Facebook Trains ImageNet in 1 Hour

Facebook published a paper today detailing how they are able to train nearly 1.3 million images in under an hour using 256 Tesla P100 GPUs that previously took…

Brad Nemire
2 min readadvanced
--
View Original

Overview

Facebook's recent paper reveals their ability to train nearly 1.3 million images in under an hour using 256 Tesla P100 GPUs, significantly reducing the training time of a ResNet-50 deep learning model on ImageNet from 29 hours to one. This achievement was made possible by distributing training across larger minibatches and optimizing communication between GPUs.

What You'll Learn

1

How to train deep learning models using distributed systems

2

Why using larger minibatch sizes can improve training efficiency

3

How to implement linear scaling rules for learning rates

Prerequisites & Requirements

  • Understanding of deep learning concepts and GPU architecture
  • Familiarity with NVIDIA Collective Communications Library (NCCL)(optional)

Key Questions Answered

How did Facebook reduce ImageNet training time from 29 hours to 1 hour?
Facebook achieved this reduction by distributing training across 256 Tesla P100 GPUs with larger minibatch sizes up to 8,192 images. They implemented a linear scaling rule for learning rates and developed a warmup scheme to address optimization challenges early in training, resulting in near-linear SGD scaling.
What technology did Facebook use for deep learning in this project?
Facebook utilized the open-source deep learning framework Caffe2 and their Big Basin GPU server, which features eight NVIDIA Tesla P100 GPU accelerators interconnected using NVIDIA NVLink. This setup facilitated efficient training across multiple GPUs.
What is the significance of using NCCL in distributed training?
NVIDIA Collective Communications Library (NCCL) is crucial for optimizing multi-GPU collective communication.
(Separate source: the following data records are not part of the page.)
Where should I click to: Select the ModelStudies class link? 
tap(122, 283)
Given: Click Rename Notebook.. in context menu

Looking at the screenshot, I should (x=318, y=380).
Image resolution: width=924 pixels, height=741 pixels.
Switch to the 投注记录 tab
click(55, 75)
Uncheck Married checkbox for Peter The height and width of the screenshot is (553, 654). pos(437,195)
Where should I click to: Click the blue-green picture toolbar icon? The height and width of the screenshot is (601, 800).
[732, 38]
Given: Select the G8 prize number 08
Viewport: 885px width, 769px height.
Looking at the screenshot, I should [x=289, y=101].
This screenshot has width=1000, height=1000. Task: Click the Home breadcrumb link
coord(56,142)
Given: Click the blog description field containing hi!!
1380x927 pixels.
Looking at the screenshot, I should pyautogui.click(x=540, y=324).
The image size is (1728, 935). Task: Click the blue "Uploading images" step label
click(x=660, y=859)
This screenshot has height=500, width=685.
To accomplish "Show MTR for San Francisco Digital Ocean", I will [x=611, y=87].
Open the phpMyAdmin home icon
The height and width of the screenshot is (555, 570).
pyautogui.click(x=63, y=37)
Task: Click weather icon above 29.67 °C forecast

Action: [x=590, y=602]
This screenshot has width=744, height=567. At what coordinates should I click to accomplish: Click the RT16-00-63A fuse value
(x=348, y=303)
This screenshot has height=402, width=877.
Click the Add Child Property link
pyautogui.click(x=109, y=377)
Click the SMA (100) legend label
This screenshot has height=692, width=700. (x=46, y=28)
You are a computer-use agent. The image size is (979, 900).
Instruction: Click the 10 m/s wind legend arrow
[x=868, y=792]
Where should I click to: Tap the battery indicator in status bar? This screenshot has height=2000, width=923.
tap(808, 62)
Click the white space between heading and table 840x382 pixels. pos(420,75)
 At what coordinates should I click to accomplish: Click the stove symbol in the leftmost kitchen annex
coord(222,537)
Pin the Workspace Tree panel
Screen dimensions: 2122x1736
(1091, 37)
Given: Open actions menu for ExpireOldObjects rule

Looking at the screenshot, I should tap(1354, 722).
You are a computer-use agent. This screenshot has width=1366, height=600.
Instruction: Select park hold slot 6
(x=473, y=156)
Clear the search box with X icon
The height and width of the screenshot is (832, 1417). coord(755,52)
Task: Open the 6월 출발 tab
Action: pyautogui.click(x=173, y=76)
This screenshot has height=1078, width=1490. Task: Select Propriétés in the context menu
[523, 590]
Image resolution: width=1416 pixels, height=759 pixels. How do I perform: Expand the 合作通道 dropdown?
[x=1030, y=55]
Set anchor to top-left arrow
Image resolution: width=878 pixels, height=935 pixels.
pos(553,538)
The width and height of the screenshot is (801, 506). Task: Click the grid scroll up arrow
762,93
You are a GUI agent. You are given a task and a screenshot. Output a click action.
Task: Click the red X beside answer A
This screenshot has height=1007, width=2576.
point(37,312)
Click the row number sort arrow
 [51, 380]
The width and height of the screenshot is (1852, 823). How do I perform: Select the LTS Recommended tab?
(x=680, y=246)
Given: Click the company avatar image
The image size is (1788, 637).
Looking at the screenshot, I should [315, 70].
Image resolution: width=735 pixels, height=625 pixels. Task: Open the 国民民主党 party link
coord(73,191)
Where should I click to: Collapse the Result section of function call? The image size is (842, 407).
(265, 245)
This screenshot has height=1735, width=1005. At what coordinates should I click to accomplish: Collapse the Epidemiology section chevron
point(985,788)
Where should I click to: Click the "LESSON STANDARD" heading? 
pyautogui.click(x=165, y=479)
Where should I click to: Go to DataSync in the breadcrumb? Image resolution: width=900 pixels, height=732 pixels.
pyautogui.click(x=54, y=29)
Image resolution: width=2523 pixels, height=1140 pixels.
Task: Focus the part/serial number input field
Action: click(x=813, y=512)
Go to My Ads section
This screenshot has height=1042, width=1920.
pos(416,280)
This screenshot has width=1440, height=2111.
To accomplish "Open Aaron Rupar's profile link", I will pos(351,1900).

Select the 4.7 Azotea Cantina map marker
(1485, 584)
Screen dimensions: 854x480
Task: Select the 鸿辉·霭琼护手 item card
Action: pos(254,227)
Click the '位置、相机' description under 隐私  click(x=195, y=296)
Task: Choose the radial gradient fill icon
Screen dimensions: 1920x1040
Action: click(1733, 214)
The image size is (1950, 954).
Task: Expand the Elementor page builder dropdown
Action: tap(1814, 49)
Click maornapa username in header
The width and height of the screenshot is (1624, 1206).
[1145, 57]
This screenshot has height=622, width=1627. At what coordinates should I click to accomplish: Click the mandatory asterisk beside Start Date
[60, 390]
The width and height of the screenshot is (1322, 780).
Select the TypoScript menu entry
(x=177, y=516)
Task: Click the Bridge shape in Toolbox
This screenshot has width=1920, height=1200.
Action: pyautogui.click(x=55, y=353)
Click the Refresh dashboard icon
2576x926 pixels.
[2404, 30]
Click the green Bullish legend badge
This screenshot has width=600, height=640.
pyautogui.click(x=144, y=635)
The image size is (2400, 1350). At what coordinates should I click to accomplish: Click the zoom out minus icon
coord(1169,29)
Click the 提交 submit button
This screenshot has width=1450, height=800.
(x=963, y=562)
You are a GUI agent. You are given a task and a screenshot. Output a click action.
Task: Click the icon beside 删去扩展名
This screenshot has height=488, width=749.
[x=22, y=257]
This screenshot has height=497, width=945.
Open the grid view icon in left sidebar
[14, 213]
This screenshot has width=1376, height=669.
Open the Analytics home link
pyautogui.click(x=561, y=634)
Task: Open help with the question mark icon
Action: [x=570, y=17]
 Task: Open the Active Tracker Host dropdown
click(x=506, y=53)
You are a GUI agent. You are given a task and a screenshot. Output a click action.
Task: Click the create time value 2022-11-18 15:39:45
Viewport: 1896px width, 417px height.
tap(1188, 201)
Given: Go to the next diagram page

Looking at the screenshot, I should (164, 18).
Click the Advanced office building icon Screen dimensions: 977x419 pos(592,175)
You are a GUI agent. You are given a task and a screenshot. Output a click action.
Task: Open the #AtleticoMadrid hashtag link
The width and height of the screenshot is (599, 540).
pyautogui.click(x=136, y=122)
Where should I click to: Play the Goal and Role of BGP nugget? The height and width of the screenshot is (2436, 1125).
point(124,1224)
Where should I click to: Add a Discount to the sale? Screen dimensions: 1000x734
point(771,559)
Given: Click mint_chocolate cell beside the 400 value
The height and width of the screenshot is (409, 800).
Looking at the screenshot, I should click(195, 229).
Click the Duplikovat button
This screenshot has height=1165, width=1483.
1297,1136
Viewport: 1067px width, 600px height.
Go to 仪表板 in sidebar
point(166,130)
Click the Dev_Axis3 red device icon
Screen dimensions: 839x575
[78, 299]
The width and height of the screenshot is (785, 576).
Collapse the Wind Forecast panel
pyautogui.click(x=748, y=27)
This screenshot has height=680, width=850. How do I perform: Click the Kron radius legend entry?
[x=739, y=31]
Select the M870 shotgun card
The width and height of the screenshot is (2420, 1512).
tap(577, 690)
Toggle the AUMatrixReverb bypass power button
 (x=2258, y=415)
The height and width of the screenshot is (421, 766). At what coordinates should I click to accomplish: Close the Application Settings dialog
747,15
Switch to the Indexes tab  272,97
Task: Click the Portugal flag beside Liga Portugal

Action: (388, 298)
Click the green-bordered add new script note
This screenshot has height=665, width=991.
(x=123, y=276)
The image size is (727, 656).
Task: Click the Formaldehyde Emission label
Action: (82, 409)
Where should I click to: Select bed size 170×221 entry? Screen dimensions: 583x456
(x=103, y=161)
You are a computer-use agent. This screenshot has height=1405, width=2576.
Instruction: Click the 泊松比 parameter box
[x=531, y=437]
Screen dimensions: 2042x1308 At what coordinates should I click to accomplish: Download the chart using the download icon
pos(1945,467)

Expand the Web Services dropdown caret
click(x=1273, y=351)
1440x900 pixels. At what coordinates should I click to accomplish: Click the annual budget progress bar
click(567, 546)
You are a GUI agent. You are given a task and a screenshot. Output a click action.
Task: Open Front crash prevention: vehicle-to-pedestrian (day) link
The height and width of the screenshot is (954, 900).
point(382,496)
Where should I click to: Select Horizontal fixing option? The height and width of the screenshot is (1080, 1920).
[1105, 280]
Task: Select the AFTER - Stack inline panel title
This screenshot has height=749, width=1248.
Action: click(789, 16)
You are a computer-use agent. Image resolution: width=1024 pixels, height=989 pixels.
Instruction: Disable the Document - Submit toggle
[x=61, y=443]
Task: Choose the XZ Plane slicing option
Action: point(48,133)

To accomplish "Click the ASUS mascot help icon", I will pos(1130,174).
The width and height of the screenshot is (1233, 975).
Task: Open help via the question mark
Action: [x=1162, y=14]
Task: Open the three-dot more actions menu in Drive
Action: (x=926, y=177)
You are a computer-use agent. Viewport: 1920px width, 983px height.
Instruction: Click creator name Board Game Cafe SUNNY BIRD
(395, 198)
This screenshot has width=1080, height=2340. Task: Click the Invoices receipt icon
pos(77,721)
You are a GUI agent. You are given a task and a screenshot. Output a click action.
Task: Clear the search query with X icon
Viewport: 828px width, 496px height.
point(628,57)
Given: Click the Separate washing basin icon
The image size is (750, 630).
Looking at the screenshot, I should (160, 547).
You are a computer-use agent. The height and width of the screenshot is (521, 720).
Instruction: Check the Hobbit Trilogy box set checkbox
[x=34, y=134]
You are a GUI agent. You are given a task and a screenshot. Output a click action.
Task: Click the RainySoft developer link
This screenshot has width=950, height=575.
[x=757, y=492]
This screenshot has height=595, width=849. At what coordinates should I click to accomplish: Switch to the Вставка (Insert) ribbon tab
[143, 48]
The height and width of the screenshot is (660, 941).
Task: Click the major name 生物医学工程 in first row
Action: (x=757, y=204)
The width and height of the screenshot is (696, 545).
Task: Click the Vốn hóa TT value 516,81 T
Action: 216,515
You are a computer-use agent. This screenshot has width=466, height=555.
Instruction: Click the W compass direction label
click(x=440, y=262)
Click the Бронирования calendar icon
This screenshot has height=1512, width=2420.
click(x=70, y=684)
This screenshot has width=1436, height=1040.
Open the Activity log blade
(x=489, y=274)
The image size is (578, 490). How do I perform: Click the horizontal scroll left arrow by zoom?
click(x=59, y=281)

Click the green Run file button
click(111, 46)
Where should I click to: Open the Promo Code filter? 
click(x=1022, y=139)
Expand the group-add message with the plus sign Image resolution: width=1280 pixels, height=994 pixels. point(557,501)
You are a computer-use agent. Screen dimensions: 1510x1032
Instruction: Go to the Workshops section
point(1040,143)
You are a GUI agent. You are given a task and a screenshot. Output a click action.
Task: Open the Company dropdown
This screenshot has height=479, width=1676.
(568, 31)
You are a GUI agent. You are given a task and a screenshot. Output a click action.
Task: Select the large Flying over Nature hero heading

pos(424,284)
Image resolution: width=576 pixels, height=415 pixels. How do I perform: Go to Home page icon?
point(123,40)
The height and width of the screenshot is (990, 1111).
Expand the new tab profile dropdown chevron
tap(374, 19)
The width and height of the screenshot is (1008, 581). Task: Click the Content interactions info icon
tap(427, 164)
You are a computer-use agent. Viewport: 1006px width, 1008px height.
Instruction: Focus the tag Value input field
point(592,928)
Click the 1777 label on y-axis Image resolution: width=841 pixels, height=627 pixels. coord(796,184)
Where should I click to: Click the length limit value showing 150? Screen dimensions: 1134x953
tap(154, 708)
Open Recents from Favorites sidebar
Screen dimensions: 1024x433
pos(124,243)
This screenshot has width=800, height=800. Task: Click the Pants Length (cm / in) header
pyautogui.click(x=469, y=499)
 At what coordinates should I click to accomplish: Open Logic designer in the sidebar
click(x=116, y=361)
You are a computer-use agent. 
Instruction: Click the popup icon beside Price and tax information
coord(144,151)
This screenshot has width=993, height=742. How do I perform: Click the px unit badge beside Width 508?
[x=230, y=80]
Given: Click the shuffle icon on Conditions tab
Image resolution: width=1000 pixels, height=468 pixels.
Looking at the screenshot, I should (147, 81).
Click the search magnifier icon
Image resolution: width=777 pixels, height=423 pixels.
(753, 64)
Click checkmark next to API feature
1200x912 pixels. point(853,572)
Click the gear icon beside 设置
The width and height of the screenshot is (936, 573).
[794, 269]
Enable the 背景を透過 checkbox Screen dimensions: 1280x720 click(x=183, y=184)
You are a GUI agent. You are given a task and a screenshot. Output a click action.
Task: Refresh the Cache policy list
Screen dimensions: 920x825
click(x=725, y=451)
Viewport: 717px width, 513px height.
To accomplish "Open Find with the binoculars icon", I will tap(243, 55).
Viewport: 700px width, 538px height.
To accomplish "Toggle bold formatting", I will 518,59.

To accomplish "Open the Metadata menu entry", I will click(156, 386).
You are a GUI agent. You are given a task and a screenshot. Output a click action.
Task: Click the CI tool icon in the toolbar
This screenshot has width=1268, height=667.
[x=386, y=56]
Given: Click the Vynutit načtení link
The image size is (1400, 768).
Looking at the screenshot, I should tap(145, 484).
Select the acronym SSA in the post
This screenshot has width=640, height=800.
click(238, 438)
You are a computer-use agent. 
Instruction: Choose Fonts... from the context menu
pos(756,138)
It enables efficient local reduction and enhances performance during distributed training, allowing for faster convergence and improved scalability.

Key Statistics & Figures

Training time reduction
From 29 hours to 1 hour
This statistic highlights the efficiency achieved by Facebook's distributed training approach.
Number of images trained
1.3 million images
This figure illustrates the scale of the training task that was accomplished in a significantly reduced timeframe.
Minibatch size
Up to 8,192 images
This size was used effectively across 256 GPUs to optimize training performance.

Technologies & Tools

Framework
Caffe2
Used for building and training deep learning models.
Hardware
Nvidia Tesla P100
GPU accelerators used for distributed training.
Hardware
Nvidia Nvlink
Interconnect technology used to link multiple GPUs.
Library
Nvidia Collective Communications Library (nccl)
Used for optimizing multi-GPU communication during training.

Key Actionable Insights

1
Utilizing larger minibatch sizes can drastically reduce training time for deep learning models.
By increasing the minibatch size to 8,192 images across multiple GPUs, Facebook was able to maintain accuracy while significantly speeding up the training process, which is essential for large-scale image recognition tasks.
2
Implementing a linear scaling rule for learning rates is vital when increasing minibatch sizes.
This approach helps in maintaining model performance and stability during training, especially when leveraging multiple GPUs, ensuring that the learning process remains effective.

Common Pitfalls

1
Failing to adjust learning rates appropriately when increasing minibatch sizes can lead to suboptimal training outcomes.
Without a proper scaling rule, models may converge poorly or take longer to train, negating the benefits of using larger batches.